In this contingency table, each row corresponds to one noun from the query 
strings, and each column corresponds to one chapter. We can quickly see for 
instance that *alice* is relatively frequent in all chapters, but *mouse* 
is mentioned mostly in chapters 2 and 3.

You can switch between the different aggregations without having to run the 
query again. This can be very useful if you are working wiht corpora that are 
much bigger than ALICE, as queries can easily take a few minutes or more. For 
a detailled description of the different aggregations, see :ref:`aggregations` 
in the :ref:`users`. 

Visualizing the results
-----------------------

The frequency table and the contingency table can already tell us a lot about 
the distribution of the key characters within the *Alice* story, but by making
use of the visualization capabilities of Coquery, we can learn much more.

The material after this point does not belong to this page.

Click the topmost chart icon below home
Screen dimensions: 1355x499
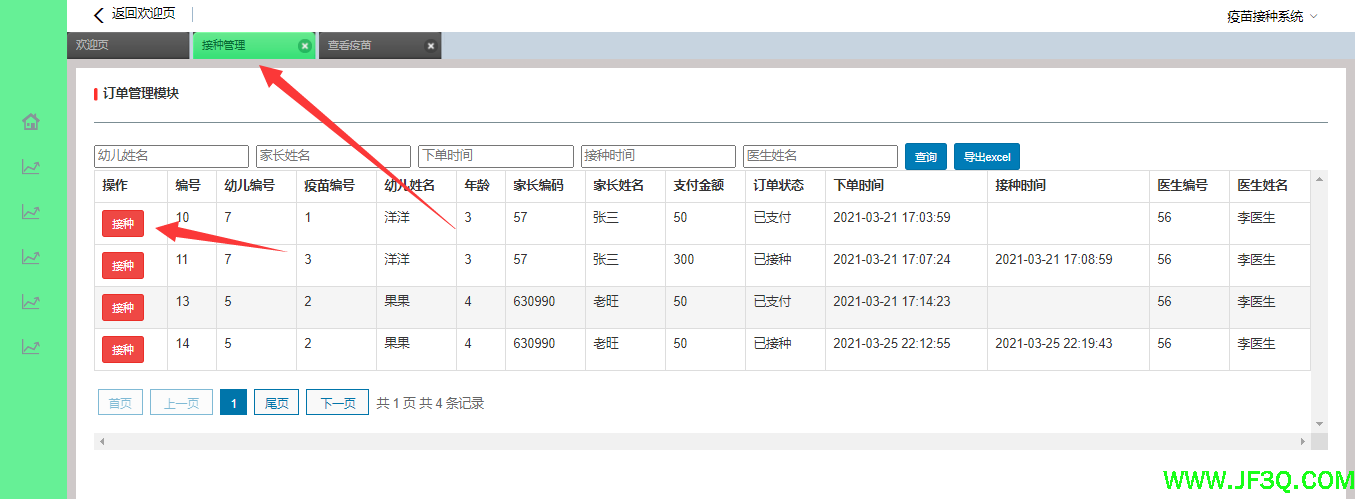[x=31, y=167]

One particularly useful visualization for analysing token occurrences across a 
corpus is the 'Barcode plot' (users of `AntConc 
<http://www.laurenceanthony.net/software/antconc/>`_ will know a similar type of 
visualization as 'concordance plots'). We can create a barcode plot for the 
last query with the two output columns 'Word' and 'Filename' by calling 
'Barcode plot' from the 'Corpus location' submenu of the 'Visualizations'
menu. After a brief moment, the following visualization window will appear:

.. figure:: ../../_static/interface/barcode_alice.png
    :scale: 50 %
    
    A barcode plot showing the occurrences of each different noun.
    
As you can see, the plot is actually composed of several subplots, one for 
each noun in the query string list. Each vertical line in the subplots 
corresponds to one token in the query results table. The horizontal position 
is the position within the corpus, and the vertical position is the chapter 
that contains the token. Files are also color-coded so that the same color in 
different subplots corrensponds to the same chapter. 

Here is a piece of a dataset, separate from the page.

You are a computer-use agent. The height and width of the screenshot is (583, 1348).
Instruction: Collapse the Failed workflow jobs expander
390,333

It is easy to see that *alice* tokens occur frequently in all chapters. 
*Turtle* and *gryphon* tokens occur only in chapters 10 and 11, and no other 
key character apart from alice occurs in these chapters (apart from with brief
appearances of *queen*, *king*, and *duchess* at the beginning of chapter 10).
Also co-occurring characters are apparently *hatter* and *dormouse* in 
chapters 6 and 11. It seems as if chapter 11 featured a larger number of key 
characters than most of the other chapters, but this visualization is not 
optimal to confirm this.

What you can do is create another visualization in which 'Filename' and 'Word'
are swapped. Changing the categories in visualizations is generally done by 
changing the position of columns in the results table: left-click on the 
header 'Word' in the results table, and drag the header (with the left mouse 
key pressed) to a position to the right of the column header 'Filename'. Your
results table should now look like this:

.. figure:: ../../_static/interface/tutorial_results_table_moved.png
    :scale: 50 %
    
    The frequency table, now with the 'Word' column in second position.

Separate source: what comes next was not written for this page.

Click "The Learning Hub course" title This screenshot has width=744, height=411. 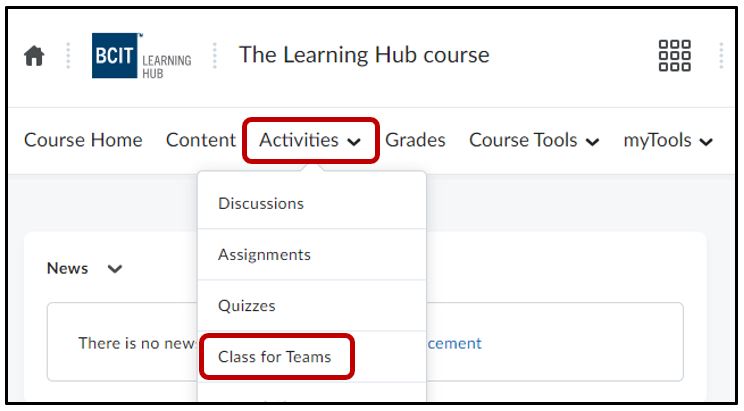click(364, 55)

If you create a new barcode plot, each subplot now corresponds to one chapter, 
and the different colors correspond to the different key characters:

.. figure:: ../../_static/interface/barcode_alice2.png
    :scale: 50 %
    
    A barcode plot showing the occurrences of key characters in the different 
    chapters.
    
Indeed, chapter 11 features seven of the eleven key characters (even if 
*gryphon* in light-red is mentioned only twice). Conspicuously, the only key 
character to occur in chapter 5 is *alice*. The explanation is simple: as the 
title of chapter 5 *Advice from a Caterpillar* suggests, we missed at least 
one key character of the story.

What next?
----------

In this tutorial, you have experimented with a few of the key features of 
Coquery: specifying query strings, selecting output columns, rearranging and 
aggregating the results table, and visualizing the data.

You can learn more about these and other features in the :ref:`users`. A 
detailed description of the different elements of the main interface and of 
all menu entries is given in :ref:`reference`. More on building your own
corpora, as well as using Coquery with one of the supported third-party 
corpora, is found in :ref:`corpora`.